Lola N’sangou, the executive director of the criminal justice accountability group Mass Liberation, said the DOJ is “just another arm of the policing system.” She added that despite being “spoon-fed” evidence of “systematic harm and misconduct in Phoenix, the DOJ dragged out the process “until just before a presidential election they knew could halt their efforts.”
“So, our response?” she said. “Good riddance to the DOJ.”

Phoenix Mayor Kate Gallego said the city's "commitment to continuously improve the police department will remain" even if the Trump administration kills the DOJ effort to reform Phoenix police.
TJ L'Heureux
‘We'll see how serious they are’
If the DOJ won’t hold Phoenix police to account, that leaves the city to enforce reforms. Even before the DOJ released its report, city leaders and police officials voiced resistance to a federal consent decree, arguing Phoenix could fix its police force by itself.In a statement to New Times, the Phoenix Police Department said it remains committed to “developing a path that moves the city and police department forward, regardless of any change in direction at the federal level." Phoenix Mayor Kate Gallego and Councilmember Carlos Galindo-Elvira echoed the dedication in their own statements. “Our commitment to continuously improve the police department will remain,” Gallego said, while Galindo-Elvira reiterated that “we must continue to move forward with identified priorities and policies to earn the public’s trust and confidence.”
The city has instituted some reforms since the DOJ released its report. Phoenix police also have continued to generate negative headlines, drawing international attention for the August beating and tasing of an innocent deaf, Black man with cerebral palsy. Perhaps that’s why the city’s avowed commitment to reform doesn’t mean much to police accountability groups.
“This is where we’re going to see how serious Phoenix city councilmembers really are now that their feet aren’t going to be to the fire around police reform,” Laughlin said. “We’ll see how serious they are about reducing police violence.”
For Venable, the change in the White House “shows how one approach (to police reform) can just evaporate overnight,” though the DOJ report’s mere existence may help push accountability efforts forward. Earlier this month, a federal judge allowed the report to be entered as evidence in a civil suit against Phoenix police brought by two protesters who claimed cops violated their free speech rights by arresting them in 2019.

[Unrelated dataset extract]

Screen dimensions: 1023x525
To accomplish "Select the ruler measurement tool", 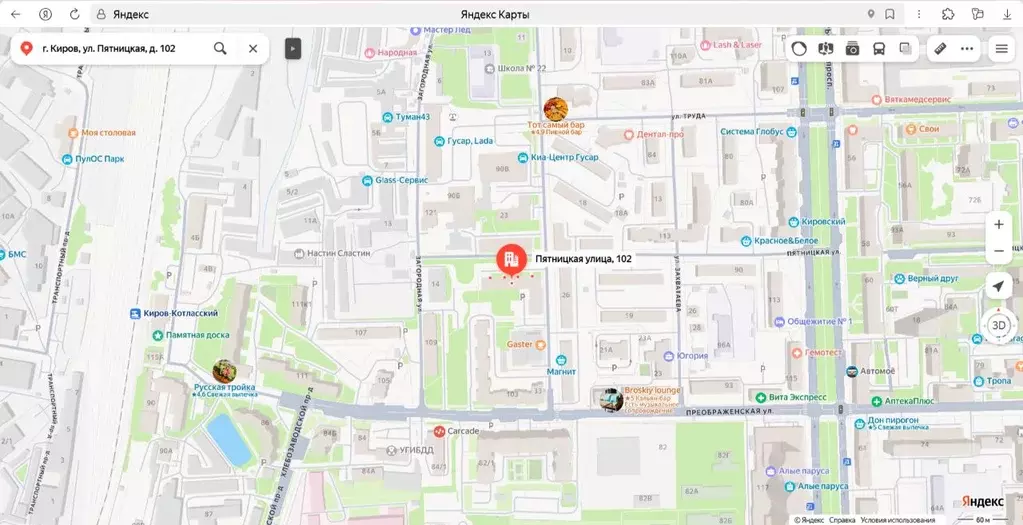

The protesters lost that lawsuit, but the judge’s decision set a precedent that the DOJ report is admissible in court. Venable plans to use the 126-page report as evidence in Fund for Empowerment’s lawsuit against the city of Phoenix for its unconstitutional policing of the city’s homeless population.
For the most part, though, activist groups find themselves back where they were four years ago — pushing for change on their own. Organizers will continue to speak at Phoenix City Council meetings, highlighting the abuses of the city’s police force.
“Police accountability has never dependent on (the DOJ) and their absence will be of no consequence to our work,” N’sangou said. “We will continue exposing the truth, fighting for real change and holding police and prosecutors accountable.”